▶ [Task A]
In the Valentine's Day page performance piece, what file size and format was the new banner image that slowed the first page?

▶ [Selection]

We always keep an eye on retail websites to see how they cope with key events in their calendar. One such event is Valentine’s Day. So we monitored around 30 pages to see how their web page performance was affected on the run up to the big day– a mixture of florists’ home pages and Valentine’s Day gift landing pages from a selection of major retailers.
Broadly consistent performance
Load times varied quite a bit between the sites, with average daily load times ranging from just over 3 seconds to 30 seconds. However, what was really striking was the consistent performance from most of the pages over the period. There were just a few exceptions – a couple of sites slowed down just before Valentine’s Day and a couple got faster.
Two big slowdowns – but what caused them?
The two pages that suffered a serious drop in performance are highlighted on the graph in Figure 1. Surprisingly, they were both among the fastest overall.
Figure 1 – Two slowdowns (circled in red)
On closer inspection, it turns out that neither of these slowdowns could be blamed on a sudden surge of forgetful partners, frantically getting their orders in at the last minute. Instead, by overlaying page size (shown in grey below) on load time (shown in green), it’s clear that bigger landing pages caused load times to increase.
Figure 2 – Increased page size caused slower load times
In the first case, page size went up mainly because a new banner image was added – the 515KB JPEG put quite a dent in load time. This might just have been understandable if it had been a stunning photograph of a popular bouquet. But it wasn’t. Instead, it was simply a few lines of text on a coloured background. As such, JPEG was a poor choice of format, and a PNG would have been a staggering 57 times smaller, at just 9KB. Better still, the banner could have been created using text styled with CSS, reducing both the overall file size and the number of round-trips.

▶ [Task B]
Copy the records word for word, starting at the line that contains "Where should I" and continuing through the end of the records. Leave the pictures out.

(Records from a collection)
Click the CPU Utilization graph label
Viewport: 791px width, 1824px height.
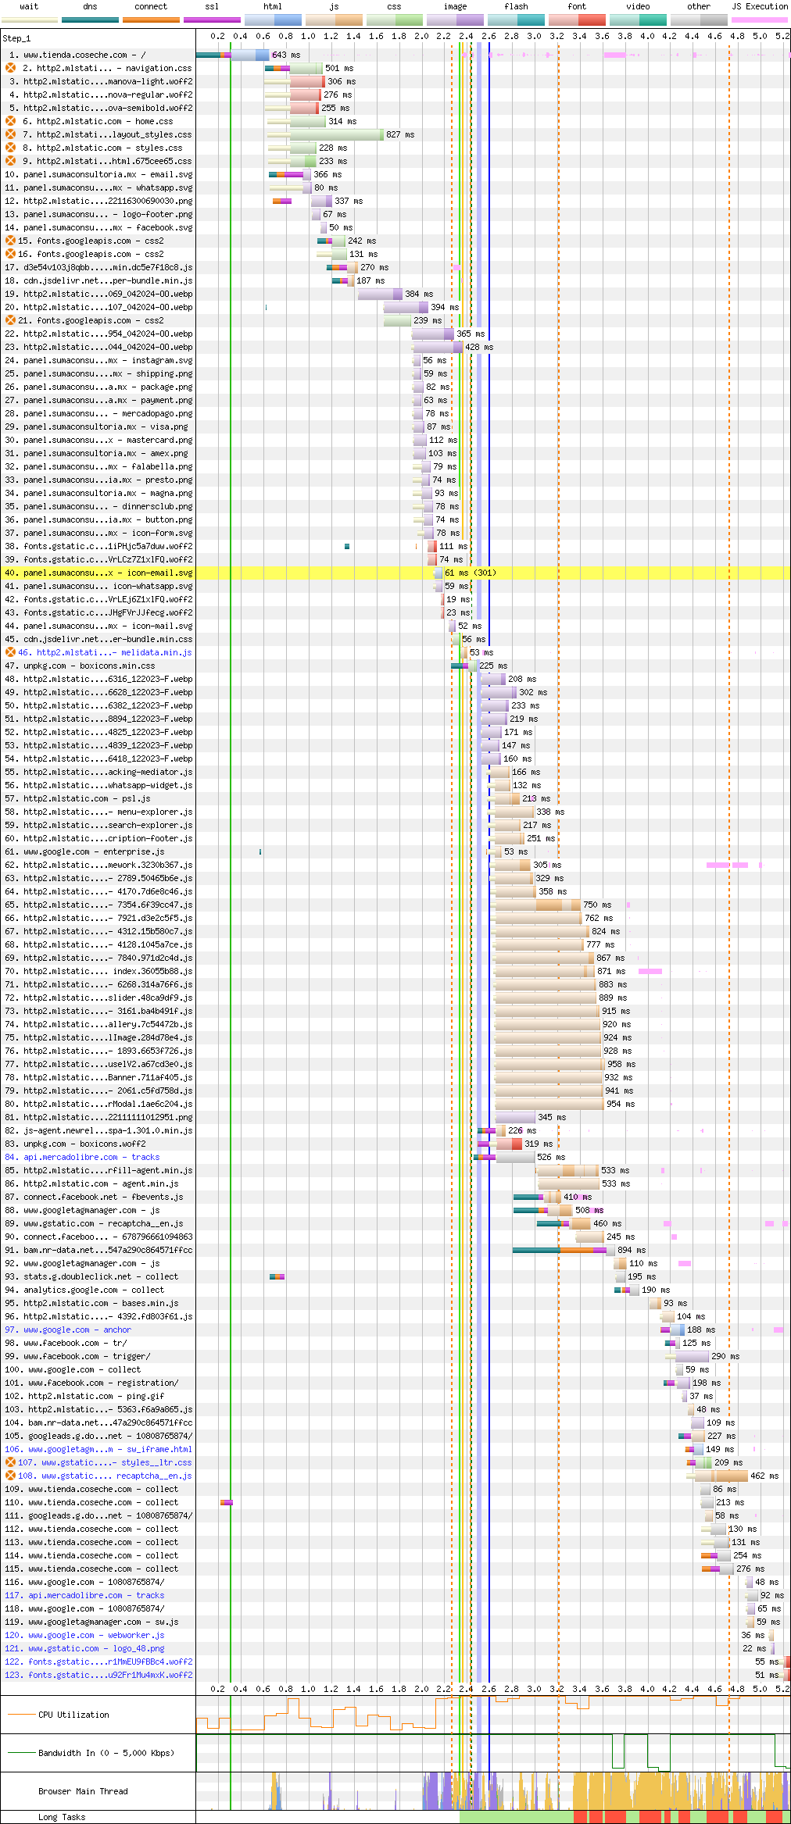(x=73, y=1715)
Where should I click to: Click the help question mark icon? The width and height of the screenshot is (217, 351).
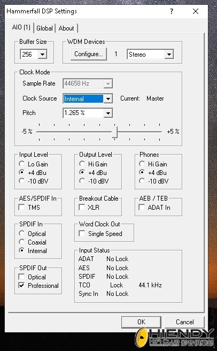point(172,11)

▶ [Worked answer A]
It was a 515KB JPEG.

▶ [Worked answer B]
Where should I click to: Click the help question mark icon? The width and height of the screenshot is (217, 351).
point(172,11)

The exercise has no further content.